Lin Lhomond is a famous dancer and choreographer. The novel opens with a crude and harsh sentence: “This body came out of her”. Lin is giving birth to Angela, her first born. Lin is married to Derek, a teacher at the local university, somewhere on the East Coast of the USA. The first part of the book describes her life as a mother-dancer. The mother was born with Angela and motherly duties absorb Lin and smother the dancer. A second child arrives, Marina. The motherly duties increase. The dancer, the creator in Lin claims some space. The need to create, to express through the dance, the absolute need to feel her body move are stronger and stronger.

Second part of the novel: Lin makes the choice. The one choice that will irrevocably damage lives. She flees away from her family, accepting an assignment in Mexico. She cuts off the bridges. She shuts the mother in her. The second part relates the parallel lives of Lin and of Derek and the girls, how it is to have done the unforgivable, how it is to grow up with a mother who left you behind and preferred the dance to you.

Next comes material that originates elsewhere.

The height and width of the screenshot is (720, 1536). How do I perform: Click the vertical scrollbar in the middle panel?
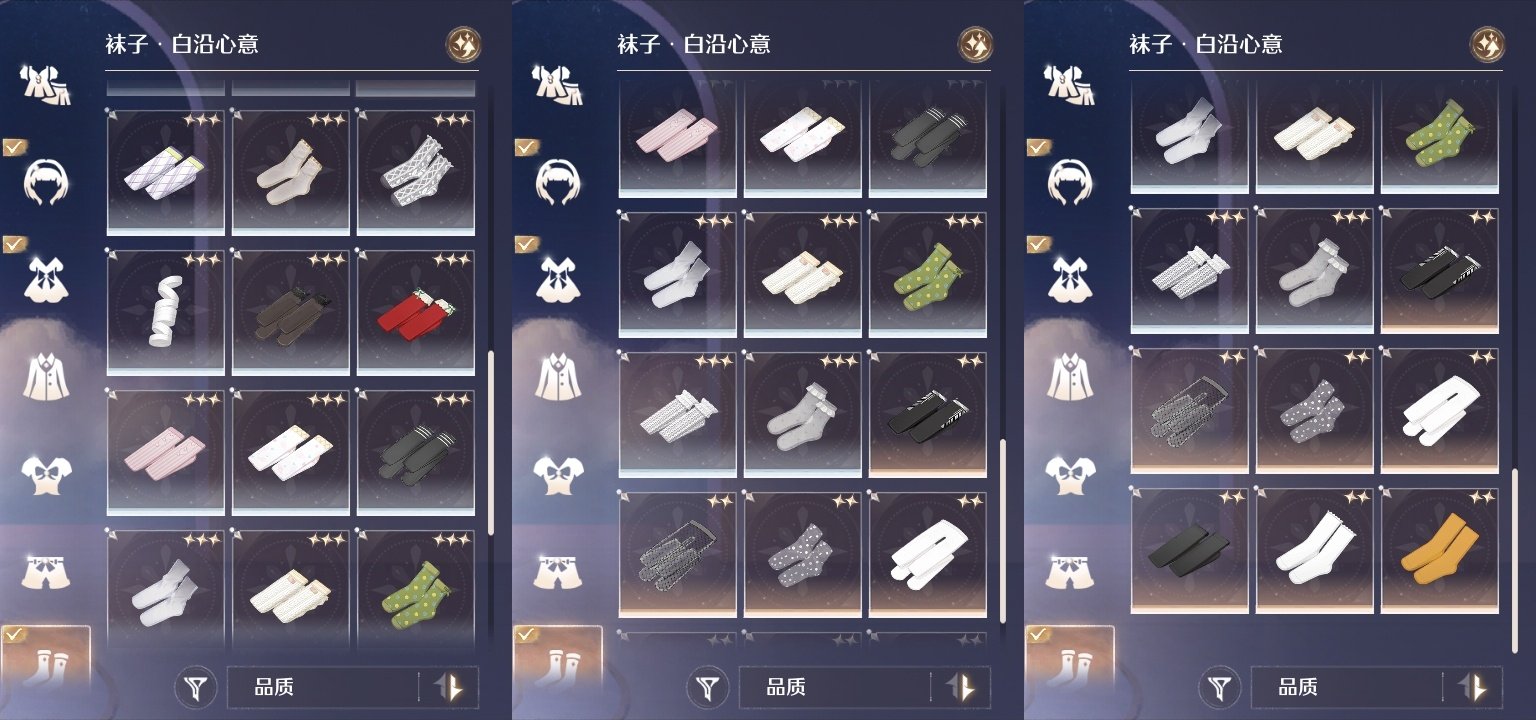1003,530
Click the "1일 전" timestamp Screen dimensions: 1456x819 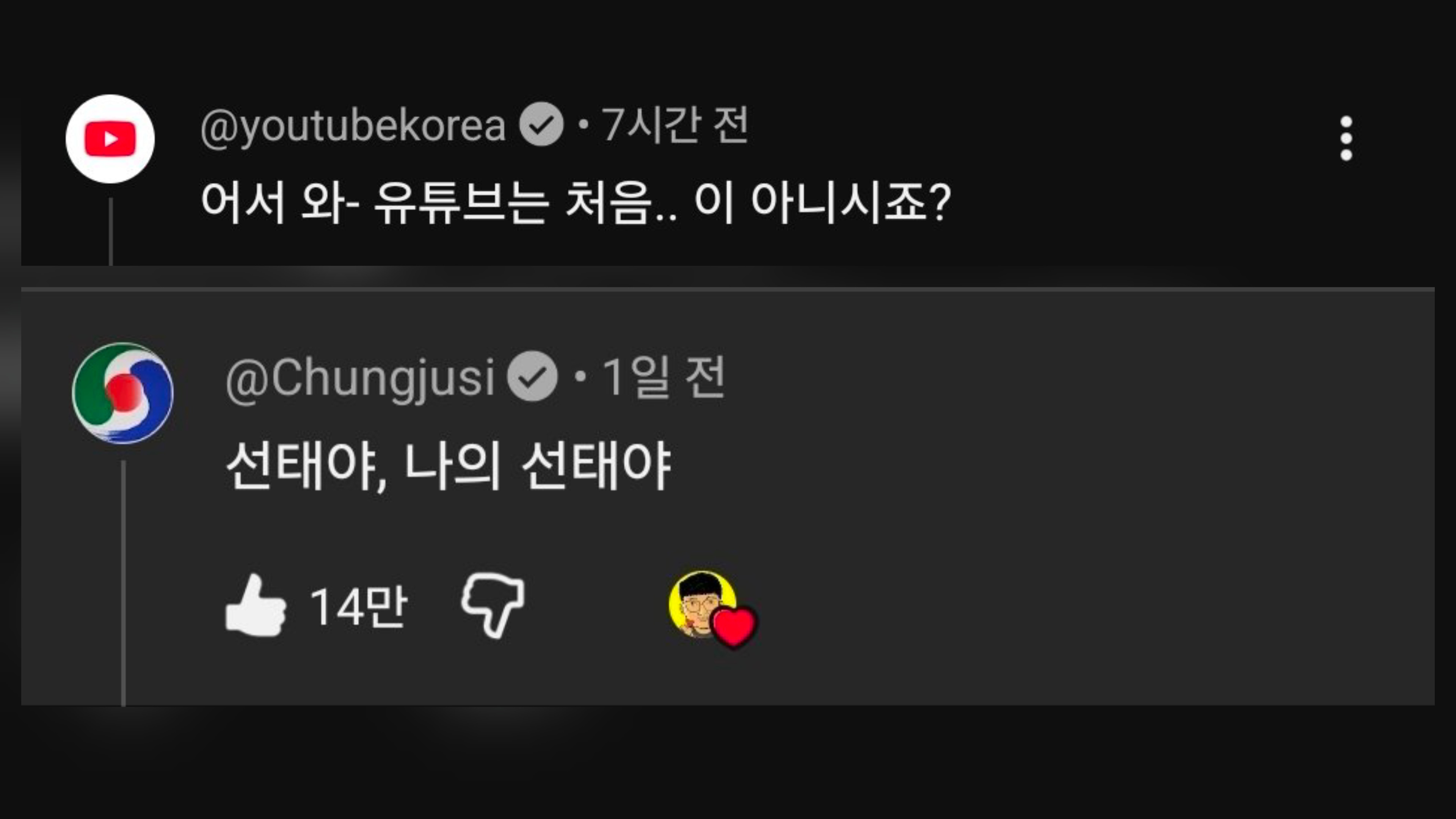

 La Virevolte was published in 1994. I had already read it, and have thought about it regularly since. It’s quite rare that a book stays in mind that way. This one had disturbed me, probably because the idea of a mother abandoning her children for dancing is disturbing. But for Lin, dancing is more than a job, it is a way to feel alive. To quit dancing is to die. She’s an artist. Rainer Maria Rilke said one is a real writer if not writing is synonym to death. Lin is that kind of artist, dance is her art.

 “Yes this is why I was born

And nothing – no nothing

can equal this pleasure to make bodies

move into space

fill the air with movements

embrace the music with chanting silence

leaps and leaps

mute howls of the joys and sorrows of the universe.”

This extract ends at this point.